Before you start asking yourself what goals you're going to achieve next year, remember and relish your past growth and your past successes.

Show yourself some appreciation and give yourself some credit and praise for what has already taken place--before you consider what you want for the future.

If last year was challenging for you, this is even more important to do than if you had a stellar year.

It's time to inspire yourself instead of trying to "drive" yourself to greater accomplishments.

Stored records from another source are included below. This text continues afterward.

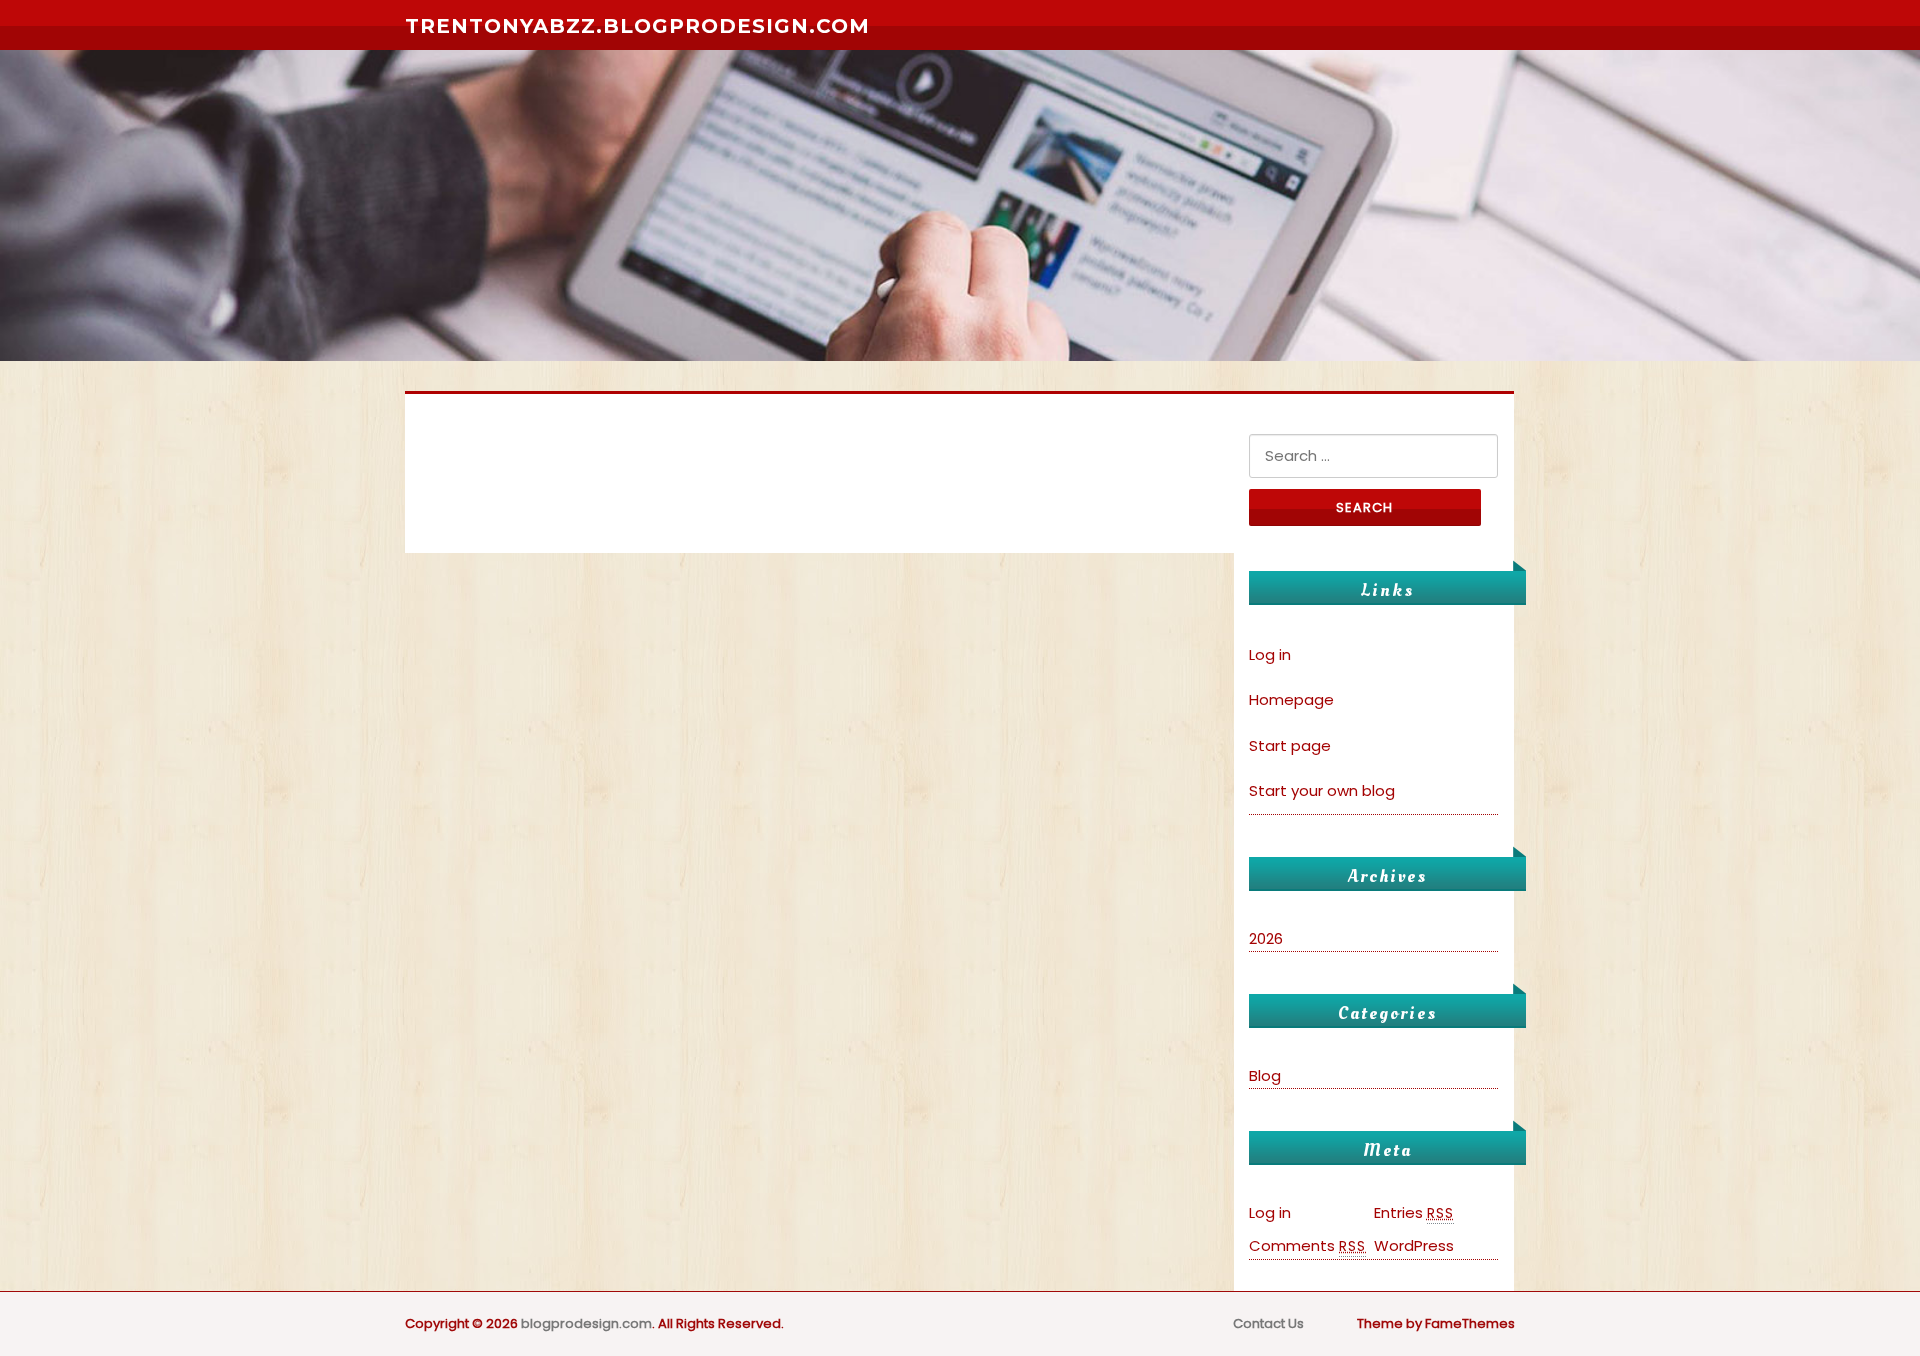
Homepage (1291, 699)
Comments (1307, 1245)
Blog (1265, 1075)
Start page (1290, 745)
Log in (1270, 654)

After you spend some time showing yourself some appreciation and respect, you will you be in a strong position to spend some time thinking about your goals for 2014.

 

 

5 Comments

  1. Steve

    Man, that's a great point! I've never thought of it from that perspective. I'm always in a hurry to dismiss the previous year, or even worse, focus on all the negative. I usually go into planning for the new year with the negative energy of hoping that it will not be like the last year.

    Yikes!

    • Alan Allard

      Steve, thanks for you comments. The great thing is that this is such a simple thing to do, and even thirty minutes of remembering what has gone well will set us up to begin the New Year in a strong way.

  2. Rob

    Thanks for the great suggestion, Alan. I did this exercise and am keeping it with my 2014 goals. Funny how taking time to write things down brings things to mind you thought you'd never forget!

  3. TJ

    Excellent point! I often forget to celebrate the successes.